В зонах конфликтов люди, которые имеют определенные способности или дипломы, уезжают при первой возможности из страны.
Что касается Сомали, там, помимо военного травматизма, остро стоит проблема плохого питания. Малолетние дети без достаточного питания не имеют надлежащего умственного развития. Когда я приехал в лагерь беженцев в al-DarbDiya, голод свирепствовал уже на Африканском Роге: в лагерь прибывали ежедневно, по крайней мере, тысяча человек. Очевидно, что дети буквально умирали от голода. Когда вам только два-три года, и ваш мозг находится в фазе развития, плохое питание может спровоцировать необратимые нарушения.
– И ONG (общественные неправительственные организации) не в состоянии сегодня предоставить необходимую помощь?

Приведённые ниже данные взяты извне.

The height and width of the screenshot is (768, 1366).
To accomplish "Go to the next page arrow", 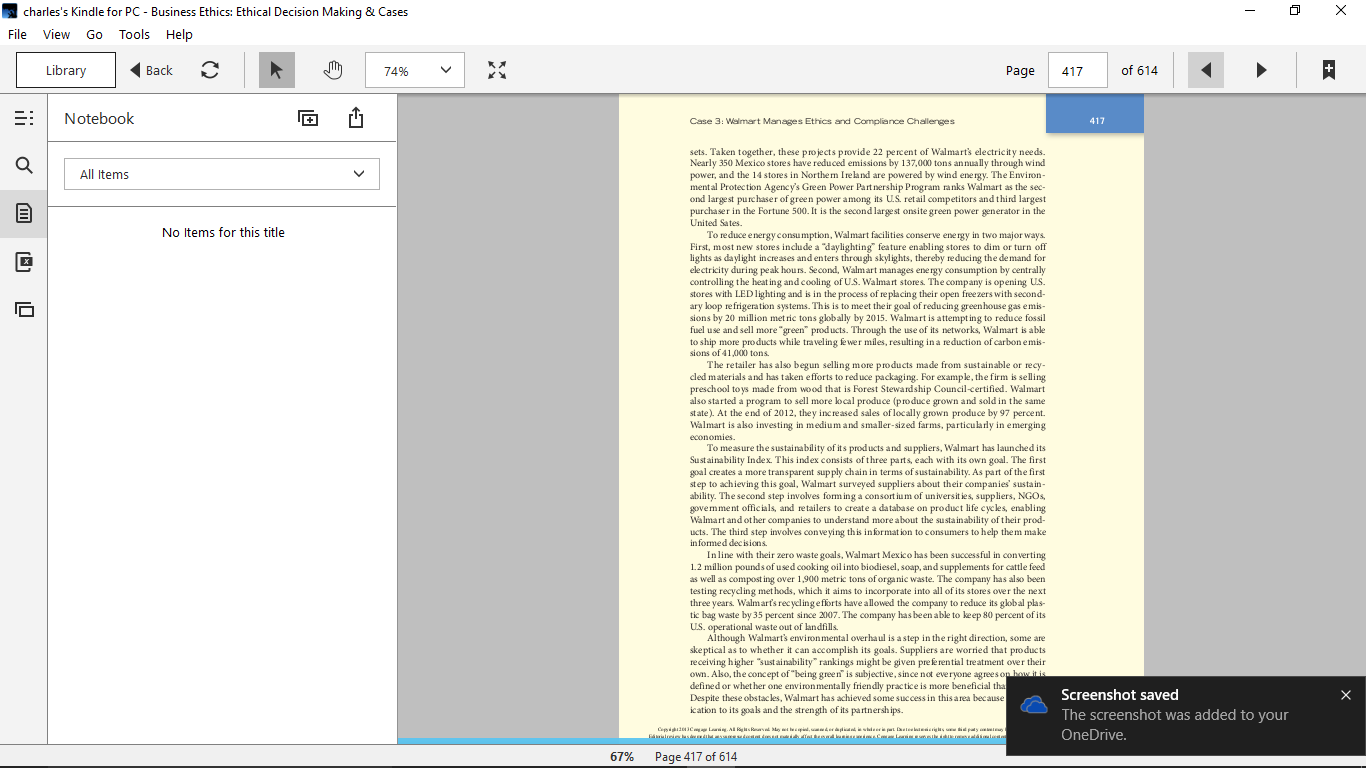I will coord(1261,70).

– Нет. На данный момент уже можно пересчитать по пальцам организации, занимающиеся выделением средств под подобные нужды, возможно только «Врачи без границ». Но и они могут действовать только в случаях срочной необходимости, первой неотложной помощи, а не на протяжении длительного периода. Это исключительно сложно. Вы можете бороться с малярией, устраняя носителя инфекции, комаров, госпитализируя больных и предоставляя им лечение. В этом случае вы получаете быстро впечатляющий результат, что побуждает людей делать пожертвования. Но лечение душевнобольных это совершенно другая вещь. Речь уже идет о длительной работе, когда невозможно иметь быстрых и показательных результатов. Вы не можете им дать лекарства, надеясь, что они поправятся через несколько недель.
– Мы видим на Ваших фотографиях, что некоторые семьи подают жалобу на знахарей. Им удается добиться результатов?
– В основном, знахарь является единственной персоной, к которой больной может обратиться за советом. Не буду скрывать, что в начале проекта я имел очень негативное мнение на их счет. Тем не менее, приходится признать, что только знахари оказывают внимание душевнобольным и дают им хоть немного надежды. Но результат в реальности смешанный, двойственный, поскольку порой «исправление» хуже, чем болезнь. Я вспоминаю один город в Уганде, где больные были закрыты в подвале церкви в течение нескольких месяцев! И знахари-мусульмане читали для них в рупор строфы Корана. Надо сказать, что некоторое число проблем, которыми страдают местные жители, имеют духовный характер.
– Вы с самого начала решили использовать только черно-белый цвет?
– Не совсем. На самом деле, это была своего рода ответная реакция на мои предшествующие репортажи, которые длились только два-три дня и которыми я часто оставался не доволен. Вы делаете несколько фотографии, портретов, вы используете определенный свет, и уже время уезжать. Я хотел вернуться к тому, почему я стал фотожурналистом. Когда я закончил школу, моей моделью, моим примером был Юджин Смит, и я хотел всегда ориентироваться в моей работе в этом направлении. Впервые с тех пор, как я стал фотографом, я оставил дома практически все мое оборудование. Я имел при себе только камеру Canonи два небольших объектива. И я даже отказался от использования вспышки. Более легкая сумка сделала меня более свободным и мобильным, то, что порой действительно необходимо в таких опасных местах, как Сомали.
– Как происходит отбор фотографий?
– Я их делаю тысячи, около сотни посылаю Жану-Франсуа Лерой, директору фестиваля Visapourl'Image. Он оставляет лишь 40 из них, и потом мы вместе обсуждаем, что следует выставить.